* **DIRECTIONS**: Copy the following records line for line, changing nothing.

****

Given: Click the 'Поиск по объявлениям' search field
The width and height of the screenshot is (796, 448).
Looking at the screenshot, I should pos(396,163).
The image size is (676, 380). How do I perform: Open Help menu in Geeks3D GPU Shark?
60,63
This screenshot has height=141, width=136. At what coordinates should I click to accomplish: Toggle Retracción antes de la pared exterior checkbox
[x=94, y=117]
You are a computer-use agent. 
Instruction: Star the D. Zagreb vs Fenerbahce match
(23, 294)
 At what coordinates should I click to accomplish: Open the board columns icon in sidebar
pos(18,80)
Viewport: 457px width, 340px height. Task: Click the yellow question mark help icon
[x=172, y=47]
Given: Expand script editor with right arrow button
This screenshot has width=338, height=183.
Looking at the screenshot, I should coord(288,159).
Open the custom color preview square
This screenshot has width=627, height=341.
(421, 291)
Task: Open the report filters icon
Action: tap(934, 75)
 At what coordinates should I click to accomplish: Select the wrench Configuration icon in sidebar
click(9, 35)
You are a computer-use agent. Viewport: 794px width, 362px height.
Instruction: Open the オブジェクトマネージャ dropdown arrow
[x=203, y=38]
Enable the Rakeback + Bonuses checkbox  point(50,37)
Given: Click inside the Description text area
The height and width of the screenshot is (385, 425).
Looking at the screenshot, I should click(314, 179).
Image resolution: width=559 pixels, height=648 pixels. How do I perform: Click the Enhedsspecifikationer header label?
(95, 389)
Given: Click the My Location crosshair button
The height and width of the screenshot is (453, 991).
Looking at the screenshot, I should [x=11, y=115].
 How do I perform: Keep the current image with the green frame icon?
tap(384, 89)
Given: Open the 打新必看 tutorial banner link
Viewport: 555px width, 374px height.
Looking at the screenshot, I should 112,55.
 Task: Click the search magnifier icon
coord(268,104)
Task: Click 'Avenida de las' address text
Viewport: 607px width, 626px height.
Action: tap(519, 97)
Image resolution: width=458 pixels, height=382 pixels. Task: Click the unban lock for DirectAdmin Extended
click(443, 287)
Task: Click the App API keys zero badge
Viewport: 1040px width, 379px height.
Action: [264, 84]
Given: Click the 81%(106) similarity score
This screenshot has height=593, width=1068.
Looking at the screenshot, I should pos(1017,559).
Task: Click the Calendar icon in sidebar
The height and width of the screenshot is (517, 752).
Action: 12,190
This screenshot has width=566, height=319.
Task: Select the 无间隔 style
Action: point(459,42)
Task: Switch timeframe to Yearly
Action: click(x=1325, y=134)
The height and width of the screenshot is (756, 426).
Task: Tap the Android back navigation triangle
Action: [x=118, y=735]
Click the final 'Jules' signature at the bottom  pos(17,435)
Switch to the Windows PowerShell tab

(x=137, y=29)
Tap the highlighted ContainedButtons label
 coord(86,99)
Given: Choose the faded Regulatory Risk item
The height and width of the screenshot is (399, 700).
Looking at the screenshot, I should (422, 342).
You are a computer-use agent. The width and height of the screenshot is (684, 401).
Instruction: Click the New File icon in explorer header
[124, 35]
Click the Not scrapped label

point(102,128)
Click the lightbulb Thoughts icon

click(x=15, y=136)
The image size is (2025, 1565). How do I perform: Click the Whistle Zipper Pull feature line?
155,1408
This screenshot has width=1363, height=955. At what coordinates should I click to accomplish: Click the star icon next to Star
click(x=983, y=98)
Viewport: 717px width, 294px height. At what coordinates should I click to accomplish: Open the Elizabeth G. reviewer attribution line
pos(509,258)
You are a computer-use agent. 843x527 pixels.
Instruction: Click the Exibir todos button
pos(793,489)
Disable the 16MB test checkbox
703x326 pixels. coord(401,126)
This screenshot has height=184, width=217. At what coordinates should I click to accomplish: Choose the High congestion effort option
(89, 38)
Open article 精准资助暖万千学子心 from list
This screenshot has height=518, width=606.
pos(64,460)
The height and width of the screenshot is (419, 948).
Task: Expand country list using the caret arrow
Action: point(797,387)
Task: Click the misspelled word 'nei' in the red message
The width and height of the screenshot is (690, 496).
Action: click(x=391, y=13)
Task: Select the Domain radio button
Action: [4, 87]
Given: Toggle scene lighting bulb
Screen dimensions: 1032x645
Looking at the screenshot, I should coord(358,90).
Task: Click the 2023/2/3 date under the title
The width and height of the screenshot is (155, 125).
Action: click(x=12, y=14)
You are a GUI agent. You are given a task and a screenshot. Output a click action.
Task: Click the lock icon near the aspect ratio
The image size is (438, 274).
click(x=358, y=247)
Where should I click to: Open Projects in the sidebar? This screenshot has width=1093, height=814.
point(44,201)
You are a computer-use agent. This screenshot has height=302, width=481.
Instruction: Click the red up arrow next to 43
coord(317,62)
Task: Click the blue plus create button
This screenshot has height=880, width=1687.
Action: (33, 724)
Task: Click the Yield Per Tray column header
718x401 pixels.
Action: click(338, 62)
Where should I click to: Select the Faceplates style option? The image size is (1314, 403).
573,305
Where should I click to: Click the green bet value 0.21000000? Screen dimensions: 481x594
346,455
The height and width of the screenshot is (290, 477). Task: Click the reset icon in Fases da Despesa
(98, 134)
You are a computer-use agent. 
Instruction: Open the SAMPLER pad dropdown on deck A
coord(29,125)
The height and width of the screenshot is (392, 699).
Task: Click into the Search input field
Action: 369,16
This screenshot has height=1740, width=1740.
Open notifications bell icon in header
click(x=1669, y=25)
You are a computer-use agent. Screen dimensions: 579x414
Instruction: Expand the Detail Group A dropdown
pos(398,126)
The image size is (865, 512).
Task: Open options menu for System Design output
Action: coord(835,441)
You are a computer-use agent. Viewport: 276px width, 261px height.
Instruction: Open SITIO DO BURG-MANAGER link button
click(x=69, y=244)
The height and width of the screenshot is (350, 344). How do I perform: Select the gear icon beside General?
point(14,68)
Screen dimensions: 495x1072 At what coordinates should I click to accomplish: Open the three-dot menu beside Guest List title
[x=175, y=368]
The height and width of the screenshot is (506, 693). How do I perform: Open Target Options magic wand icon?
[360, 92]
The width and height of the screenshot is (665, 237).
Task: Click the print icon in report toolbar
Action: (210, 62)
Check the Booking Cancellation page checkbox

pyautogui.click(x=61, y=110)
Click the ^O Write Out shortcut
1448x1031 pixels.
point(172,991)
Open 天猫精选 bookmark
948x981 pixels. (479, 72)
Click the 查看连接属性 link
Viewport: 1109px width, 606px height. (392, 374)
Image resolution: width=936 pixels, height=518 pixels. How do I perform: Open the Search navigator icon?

****

* **TASK ANSWER**:
Given: Click the 'Поиск по объявлениям' search field
The width and height of the screenshot is (796, 448).
Looking at the screenshot, I should pos(396,163).
The image size is (676, 380). How do I perform: Open Help menu in Geeks3D GPU Shark?
60,63
This screenshot has height=141, width=136. At what coordinates should I click to accomplish: Toggle Retracción antes de la pared exterior checkbox
[x=94, y=117]
You are a computer-use agent. 
Instruction: Star the D. Zagreb vs Fenerbahce match
(23, 294)
 At what coordinates should I click to accomplish: Open the board columns icon in sidebar
pos(18,80)
Viewport: 457px width, 340px height. Task: Click the yellow question mark help icon
[x=172, y=47]
Given: Expand script editor with right arrow button
This screenshot has width=338, height=183.
Looking at the screenshot, I should coord(288,159).
Open the custom color preview square
This screenshot has width=627, height=341.
(421, 291)
Task: Open the report filters icon
Action: tap(934, 75)
 At what coordinates should I click to accomplish: Select the wrench Configuration icon in sidebar
click(9, 35)
You are a computer-use agent. Viewport: 794px width, 362px height.
Instruction: Open the オブジェクトマネージャ dropdown arrow
[x=203, y=38]
Enable the Rakeback + Bonuses checkbox  point(50,37)
Given: Click inside the Description text area
The height and width of the screenshot is (385, 425).
Looking at the screenshot, I should click(314, 179).
Image resolution: width=559 pixels, height=648 pixels. How do I perform: Click the Enhedsspecifikationer header label?
(95, 389)
Given: Click the My Location crosshair button
The height and width of the screenshot is (453, 991).
Looking at the screenshot, I should [x=11, y=115].
 How do I perform: Keep the current image with the green frame icon?
tap(384, 89)
Given: Open the 打新必看 tutorial banner link
Viewport: 555px width, 374px height.
Looking at the screenshot, I should 112,55.
 Task: Click the search magnifier icon
coord(268,104)
Task: Click 'Avenida de las' address text
Viewport: 607px width, 626px height.
Action: tap(519, 97)
Image resolution: width=458 pixels, height=382 pixels. Task: Click the unban lock for DirectAdmin Extended
click(443, 287)
Task: Click the App API keys zero badge
Viewport: 1040px width, 379px height.
Action: [264, 84]
Given: Click the 81%(106) similarity score
This screenshot has height=593, width=1068.
Looking at the screenshot, I should pos(1017,559).
Task: Click the Calendar icon in sidebar
The height and width of the screenshot is (517, 752).
Action: 12,190
This screenshot has width=566, height=319.
Task: Select the 无间隔 style
Action: point(459,42)
Task: Switch timeframe to Yearly
Action: click(x=1325, y=134)
The height and width of the screenshot is (756, 426).
Task: Tap the Android back navigation triangle
Action: [x=118, y=735]
Click the final 'Jules' signature at the bottom  pos(17,435)
Switch to the Windows PowerShell tab

(x=137, y=29)
Tap the highlighted ContainedButtons label
 coord(86,99)
Given: Choose the faded Regulatory Risk item
The height and width of the screenshot is (399, 700).
Looking at the screenshot, I should (422, 342).
You are a computer-use agent. The width and height of the screenshot is (684, 401).
Instruction: Click the New File icon in explorer header
[124, 35]
Click the Not scrapped label

point(102,128)
Click the lightbulb Thoughts icon

click(x=15, y=136)
The image size is (2025, 1565). How do I perform: Click the Whistle Zipper Pull feature line?
155,1408
This screenshot has width=1363, height=955. At what coordinates should I click to accomplish: Click the star icon next to Star
click(x=983, y=98)
Viewport: 717px width, 294px height. At what coordinates should I click to accomplish: Open the Elizabeth G. reviewer attribution line
pos(509,258)
You are a computer-use agent. 843x527 pixels.
Instruction: Click the Exibir todos button
pos(793,489)
Disable the 16MB test checkbox
703x326 pixels. coord(401,126)
This screenshot has height=184, width=217. At what coordinates should I click to accomplish: Choose the High congestion effort option
(89, 38)
Open article 精准资助暖万千学子心 from list
This screenshot has height=518, width=606.
pos(64,460)
The height and width of the screenshot is (419, 948).
Task: Expand country list using the caret arrow
Action: point(797,387)
Task: Click the misspelled word 'nei' in the red message
The width and height of the screenshot is (690, 496).
Action: click(x=391, y=13)
Task: Select the Domain radio button
Action: [4, 87]
Given: Toggle scene lighting bulb
Screen dimensions: 1032x645
Looking at the screenshot, I should coord(358,90).
Task: Click the 2023/2/3 date under the title
The width and height of the screenshot is (155, 125).
Action: click(x=12, y=14)
You are a GUI agent. You are given a task and a screenshot. Output a click action.
Task: Click the lock icon near the aspect ratio
The image size is (438, 274).
click(x=358, y=247)
Where should I click to: Open Projects in the sidebar? This screenshot has width=1093, height=814.
point(44,201)
You are a computer-use agent. This screenshot has height=302, width=481.
Instruction: Click the red up arrow next to 43
coord(317,62)
Task: Click the blue plus create button
This screenshot has height=880, width=1687.
Action: (33, 724)
Task: Click the Yield Per Tray column header
718x401 pixels.
Action: click(338, 62)
Where should I click to: Select the Faceplates style option? The image size is (1314, 403).
573,305
Where should I click to: Click the green bet value 0.21000000? Screen dimensions: 481x594
346,455
The height and width of the screenshot is (290, 477). Task: Click the reset icon in Fases da Despesa
(98, 134)
You are a computer-use agent. 
Instruction: Open the SAMPLER pad dropdown on deck A
coord(29,125)
The height and width of the screenshot is (392, 699).
Task: Click into the Search input field
Action: 369,16
This screenshot has height=1740, width=1740.
Open notifications bell icon in header
click(x=1669, y=25)
You are a computer-use agent. Screen dimensions: 579x414
Instruction: Expand the Detail Group A dropdown
pos(398,126)
The image size is (865, 512).
Task: Open options menu for System Design output
Action: coord(835,441)
You are a computer-use agent. Viewport: 276px width, 261px height.
Instruction: Open SITIO DO BURG-MANAGER link button
click(x=69, y=244)
The height and width of the screenshot is (350, 344). How do I perform: Select the gear icon beside General?
point(14,68)
Screen dimensions: 495x1072 At what coordinates should I click to accomplish: Open the three-dot menu beside Guest List title
[x=175, y=368]
The height and width of the screenshot is (506, 693). How do I perform: Open Target Options magic wand icon?
[360, 92]
The width and height of the screenshot is (665, 237).
Task: Click the print icon in report toolbar
Action: (210, 62)
Check the Booking Cancellation page checkbox

pyautogui.click(x=61, y=110)
Click the ^O Write Out shortcut
1448x1031 pixels.
point(172,991)
Open 天猫精选 bookmark
948x981 pixels. (479, 72)
Click the 查看连接属性 link
Viewport: 1109px width, 606px height. (392, 374)
Image resolution: width=936 pixels, height=518 pixels. How do I perform: Open the Search navigator icon?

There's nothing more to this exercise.